Some people are spending these three hours working non-stop since people consume more content on lockdown, and it’s the best time to get more followers on your website. Others are probably distracted by browsing the internet and talking to their loved ones.

Whatever your reason is, you need to do anything you can to not overwork. You may start your working day a bit later in the morning if you want to sleep in, but make sure you work without distractions for 8 hours or less and stop in the evening.

Working late may cause you to burn out quickly, and nobody wants that, even your employers. Veronica Seann, Head of HR, says she had to introduce a digital curfew after 7 PM to make sure her employees are not working themselves into exhaustion.

Also, if you do want to sleep in, consider this statistic gathered by The Creative Group and illustrated by PR Newswire.

By 12 PM, your most productive time is lost, and you may struggle to finish your daily to-do list. While this may not be true for every person on Earth, it’s true for most people who wake up around 8 AM. Make sure you adjust your schedule to keep working in the most productive hours of your day.

Take breaks

Young people can barely relax these days, this study suggests. In part, this is because they often feel bad for not doing anything productive with their time. So they power clean their house, take on extra work or mull over ideas for their online business. This attitude is nothing short of a recipe for disaster.

This may seem fine in theory, but in practice, you’re not a robot that’s able to keep working productively without breaks. You need to take a break at least twice an hour and relax. Let your brain take a break from having to focus on one task, and you’ll regain focus much faster.

It was found way back in 2011 that a short break can increase focus. But it may be hard to remember to take a break when you’re working on something. You can use this free Pomodoro timer to remind yourself about it or just time your breaks with a watch. That said, it’s okay to work for two or three hours at a time but only if you’re working on the same type of task and take a larger break after that.
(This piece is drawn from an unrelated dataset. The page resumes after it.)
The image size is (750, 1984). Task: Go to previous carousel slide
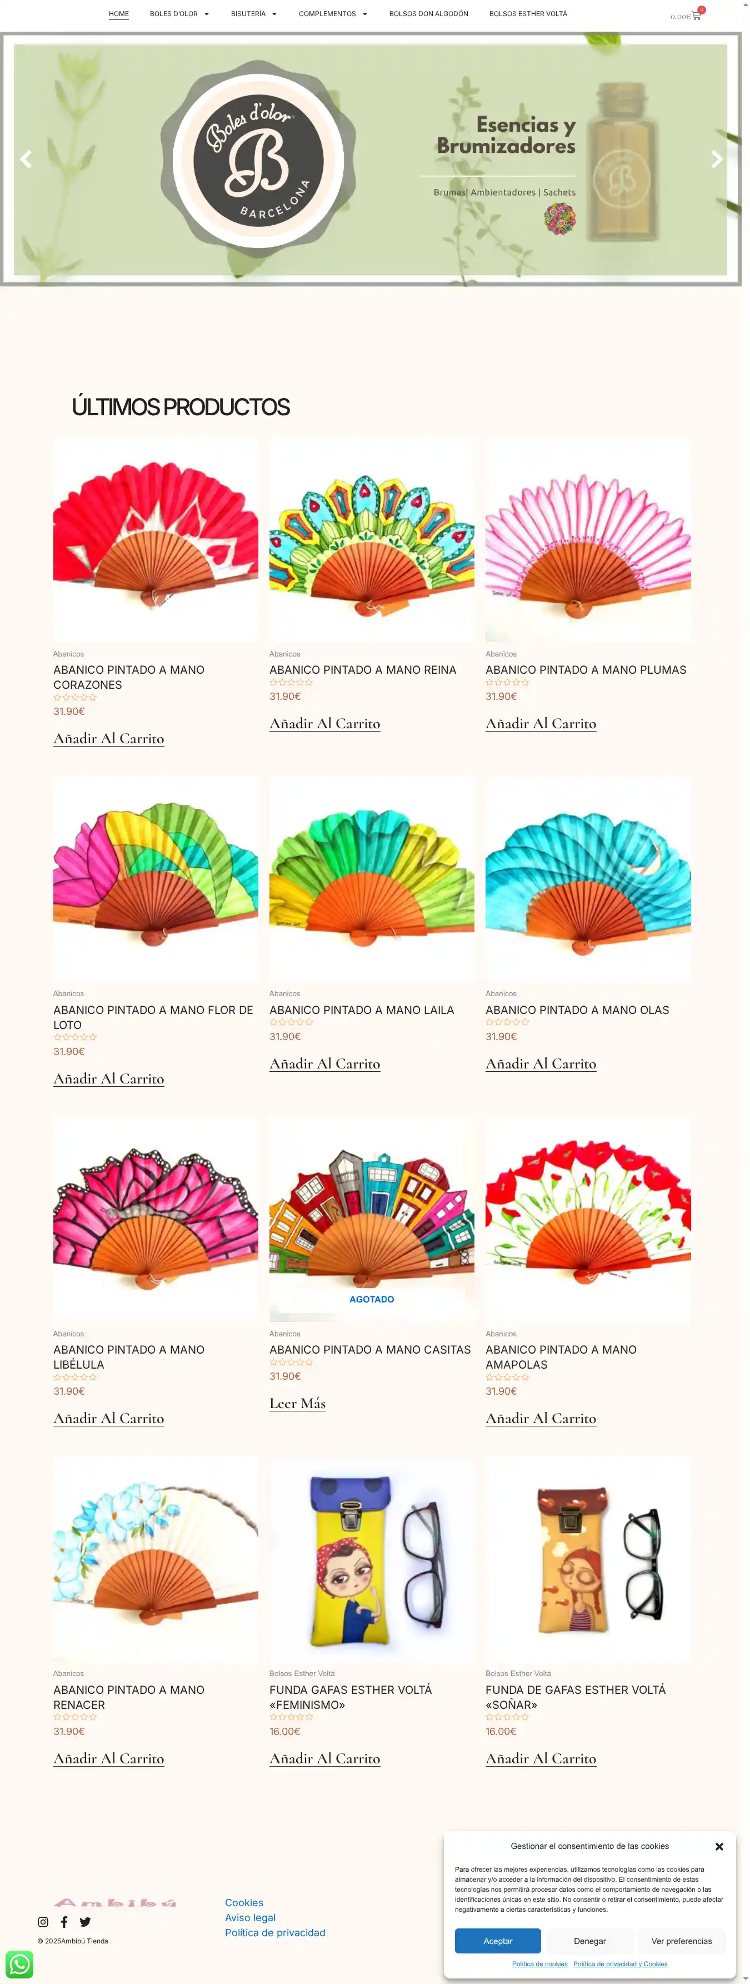tap(25, 159)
Feeling a bit down while working alone in your room? You may need a little boost of endorphins. Include some form of movement into your daily routine, and you may feel much better and much more energized.

Studies show that while regular aerobic exercise does help with the release of “happy hormones,” doing high-intensity training with long breaks boosts that affect even more.


Loneliness is one of the biggest sources of stress for people working from home. As a remote worker, you spend a lot of time sitting alone in your apartment, typing away, or researching.

Make sure you spend enough time with friends and family to keep your spirit up. Meet up with friends that live nearby or hop on a short phone call or a Zoom conversation with the people who live far away.

Wrap Up

From the outside perspective, working from home is a dream. From the perspective of a person actually working from home, it’s far from perfect.

However, it can be an amazing solution for your productivity and overall well-being if you do it right.

Make sure you’re not missing out on the things that make the office life good. Create a morning routine that sets you up for work, socialize with colleagues and friends a lot, etc. Since your remote working lifestyle allows it, you can also take frequent walks or bike rides to stay in shape and increase overall happiness levels.

You will need to be more responsible and self-organized, but the additional time to spend with your family and friends is totally worth it.